For the stock price \(Y_{365}\), we consider the sum of daily changes \(X_n\) over 364 days since
\[ Y_{365} = Y_1 + \sum_{n=1}^{364} X_n \]
where: - \(Y_{365}\) is the stock price on the 365th day, - \(Y_1\) is the initial stock price, - \(X_n\) represents the change in stock price on day \(n\), - The sum \(\sum_{n=1}^{364} X_n\) accumulates the daily changes across the year.
Then, Using the cumulative distribution function of the normal distribution: We get
# Total mean and standard deviation after 364 days
total_mean <- Y1 + mu * days
total_sd <- sigma * sqrt(days - 1)
# (a) P(Y365 >= 100)
P_Y365_100 <- round((1 - pnorm(100, mean = total_mean, sd = total_sd)),3)
# (b) P(Y365 >= 110)
P_Y365_110 <- round(1 - pnorm(110, mean = total_mean, sd = total_sd),3)
# (c) P(Y365 >= 120)
P_Y365_120 <- round(1 - pnorm(120, mean = total_mean, sd = total_sd),3)
# Print the probabilities
cat("Probability of Y365 being geater than or equal to 100:", P_Y365_100, "\n")

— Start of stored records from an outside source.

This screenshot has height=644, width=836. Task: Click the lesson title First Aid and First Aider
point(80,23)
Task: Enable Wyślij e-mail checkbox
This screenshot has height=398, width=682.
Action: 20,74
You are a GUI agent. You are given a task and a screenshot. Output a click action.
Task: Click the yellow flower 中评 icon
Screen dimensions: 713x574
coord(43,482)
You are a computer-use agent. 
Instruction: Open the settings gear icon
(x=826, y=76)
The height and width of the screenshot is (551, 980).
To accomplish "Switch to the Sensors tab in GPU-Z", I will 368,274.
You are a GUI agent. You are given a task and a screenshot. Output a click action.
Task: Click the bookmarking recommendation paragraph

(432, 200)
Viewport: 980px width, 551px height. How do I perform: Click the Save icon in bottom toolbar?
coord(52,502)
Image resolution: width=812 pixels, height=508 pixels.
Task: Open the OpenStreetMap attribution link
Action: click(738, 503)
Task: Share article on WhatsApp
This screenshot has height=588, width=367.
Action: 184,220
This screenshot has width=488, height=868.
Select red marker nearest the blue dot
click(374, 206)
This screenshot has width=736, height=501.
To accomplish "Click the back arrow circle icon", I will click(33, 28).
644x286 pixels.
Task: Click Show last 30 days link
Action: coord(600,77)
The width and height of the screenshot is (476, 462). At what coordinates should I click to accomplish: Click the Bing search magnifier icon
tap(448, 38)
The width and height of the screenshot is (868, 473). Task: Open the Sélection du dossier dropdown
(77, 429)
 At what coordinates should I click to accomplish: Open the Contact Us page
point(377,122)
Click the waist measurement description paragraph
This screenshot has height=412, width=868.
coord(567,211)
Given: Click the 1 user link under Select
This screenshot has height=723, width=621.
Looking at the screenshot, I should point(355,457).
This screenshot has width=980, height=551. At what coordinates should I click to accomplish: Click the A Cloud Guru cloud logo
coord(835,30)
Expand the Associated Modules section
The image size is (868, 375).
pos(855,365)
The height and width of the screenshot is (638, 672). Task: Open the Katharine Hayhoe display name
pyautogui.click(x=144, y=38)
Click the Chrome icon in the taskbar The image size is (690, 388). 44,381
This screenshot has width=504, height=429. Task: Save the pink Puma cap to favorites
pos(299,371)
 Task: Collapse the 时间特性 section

## Probability of Y365 being geater than or equal to 100: 0.5
cat("Probability of Y365 being at least 110:", P_Y365_110, "\n")
## Probability of Y365 being at least 110: 0.147
cat("Probability of Y365 being at least 120:", P_Y365_120, "\n")
## Probability of Y365 being at least 120: 0.018
Calculate the expected value and variance of a binomial distribution using the moment generating function (MGF). The binomial distribution with parameters \(n\) (number of trials) and \(p\) (probability of success in each trial) has the moment generating function:
\[ M(t) = (1 - p + pe^t)^n \]
where \(M(t)\) is the MGF, and \(t\) is the parameter of the MGF.
The expected value (\(E(X)\)) and variance (\(Var(X)\)) of a binomial distribution can be derived from the first and second derivatives of the MGF:
First, we define the MGF of a binomial distribution and then calculate its first and second derivatives evaluated at \(t = 0\).
n <- 10 # Number of trials
p <- 0.5 # Probability of success
# Moment generating function of binomial distribution
MGF <- function(t) {
(1 - p + p * exp(t))^n
}
# First derivative of MGF at t = 0 (expected value)
MGF_first_derivative <- D(expression((1 - p + p * exp(t))^n), "t")
expected_value <- eval(MGF_first_derivative, list(t = 0, p = p, n = n))
# Second derivative of MGF at t = 0
MGF_second_derivative <- D(MGF_first_derivative, "t")
second_derivative_at_0 <- eval(MGF_second_derivative, list(t = 0, p = p, n = n))
# Variance calculation
variance <- second_derivative_at_0 - (expected_value^2)
cat("Expected Value: ", expected_value, "\n")
## Expected Value: 5
cat("Variance: ", variance, "\n")
## Variance: 2.5
This document explains how to derive the expected value and variance of an exponential distribution using the moment generating function (MGF). The exponential distribution with rate parameter \(\lambda\) has the MGF:
\[ M(t) = \frac{\lambda}{\lambda - t}, \text{ for } t < \lambda \]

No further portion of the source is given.